> Brano del documento

--------------------------------

“300 - L’alba di un impero” di Noam Murro

di / 11 marzo 2014

Ci sono voluti sette anni per proseguire il racconto della seconda guerra persiana tra i greci e l’esercito asiatico guidato dall’imperatore Serse iniziato in 300 di Zack Snyder, ispirato dal fumetto omonimo di Frank Miller del 1998. Ora Snyder passa in sceneggiatura e produzione, lasciando la regia a Noam Murro sprovvisto di un testo di Miller a cui guardare, se non le bozze di quel Xerxex ancora in fase di scrittura che sarebbe dovuto uscire in contemporanea con il film.

Ricostruzione fantasiosa della battaglia di Salamina (480 a.c.) con cui l’alleanza delle poleis greche ottenne la prima importante vittoria contro le truppe persiane prima dei definitivi successi di Platea e Micale, 300 – L’alba di un impero ha il pregio più grande nello spunto narrativo: non seguito o prequel del film del 2007, ma storia parallela e contestuale, incentrata su fatti contemporanei alla battaglia delle Termopili messa in scena da Snyder. Si tratta di un modo inedito di fare cinema in cui si vede l’influenza dello sviluppo del linguaggio televisivo delle grandi serie.

Mentre Leonida resiste nella battaglia delle Termopili, l’ateniese Temistocle appresta la difesa marittima della Grecia alla guida di una flotta inferiore per numero, mezzi e risorse rispetto al colossale potenziale persiano, fronteggiando le navi condotte dal luogotenente di Serse, la sensuale e spietata Artemisia di Alicarnasso, a largo di capo Artemisio. Saranno le prove generali della battaglia di Salamina che portò una prima inattesa vittoria all’alleanza greca.

--------------------------------

> Insieme di dati
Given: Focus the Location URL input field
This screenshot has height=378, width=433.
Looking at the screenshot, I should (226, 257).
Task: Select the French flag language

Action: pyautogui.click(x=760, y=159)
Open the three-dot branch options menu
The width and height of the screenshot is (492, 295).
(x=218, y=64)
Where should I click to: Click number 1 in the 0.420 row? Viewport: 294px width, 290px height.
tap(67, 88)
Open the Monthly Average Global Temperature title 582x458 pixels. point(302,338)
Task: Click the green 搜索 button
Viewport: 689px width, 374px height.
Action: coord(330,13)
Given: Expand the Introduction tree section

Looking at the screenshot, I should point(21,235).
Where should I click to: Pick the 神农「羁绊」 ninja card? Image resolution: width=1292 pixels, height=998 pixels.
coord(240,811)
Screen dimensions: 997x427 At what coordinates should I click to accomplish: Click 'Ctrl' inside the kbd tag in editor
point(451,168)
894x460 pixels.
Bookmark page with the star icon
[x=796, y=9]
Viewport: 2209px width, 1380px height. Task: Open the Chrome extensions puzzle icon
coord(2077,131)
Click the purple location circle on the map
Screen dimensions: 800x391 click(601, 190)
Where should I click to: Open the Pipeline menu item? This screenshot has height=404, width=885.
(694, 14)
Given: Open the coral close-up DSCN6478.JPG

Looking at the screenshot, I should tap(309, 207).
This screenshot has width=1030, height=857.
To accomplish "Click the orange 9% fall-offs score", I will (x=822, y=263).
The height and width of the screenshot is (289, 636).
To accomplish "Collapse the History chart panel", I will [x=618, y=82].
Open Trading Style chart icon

--------------------------------

> Esercizi proposti
1. Secondo il brano, chi guida la flotta greca nella difesa marittima mentre Leonida resiste alle Termopili?
2. Estrai dal brano, parola per parola, il tratto che va da "Mentre Leonida resiste" fino a "vittoria all’alleanza greca.".
Per rispondere basati soltanto sul brano.

> Elenco delle soluzioni
1. L'ateniese Temistocle.

2.
Mentre Leonida resiste nella battaglia delle Termopili, l’ateniese Temistocle appresta la difesa marittima della Grecia alla guida di una flotta inferiore per numero, mezzi e risorse rispetto al colossale potenziale persiano, fronteggiando le navi condotte dal luogotenente di Serse, la sensuale e spietata Artemisia di Alicarnasso, a largo di capo Artemisio. Saranno le prove generali della battaglia di Salamina che portò una prima inattesa vittoria all’alleanza greca.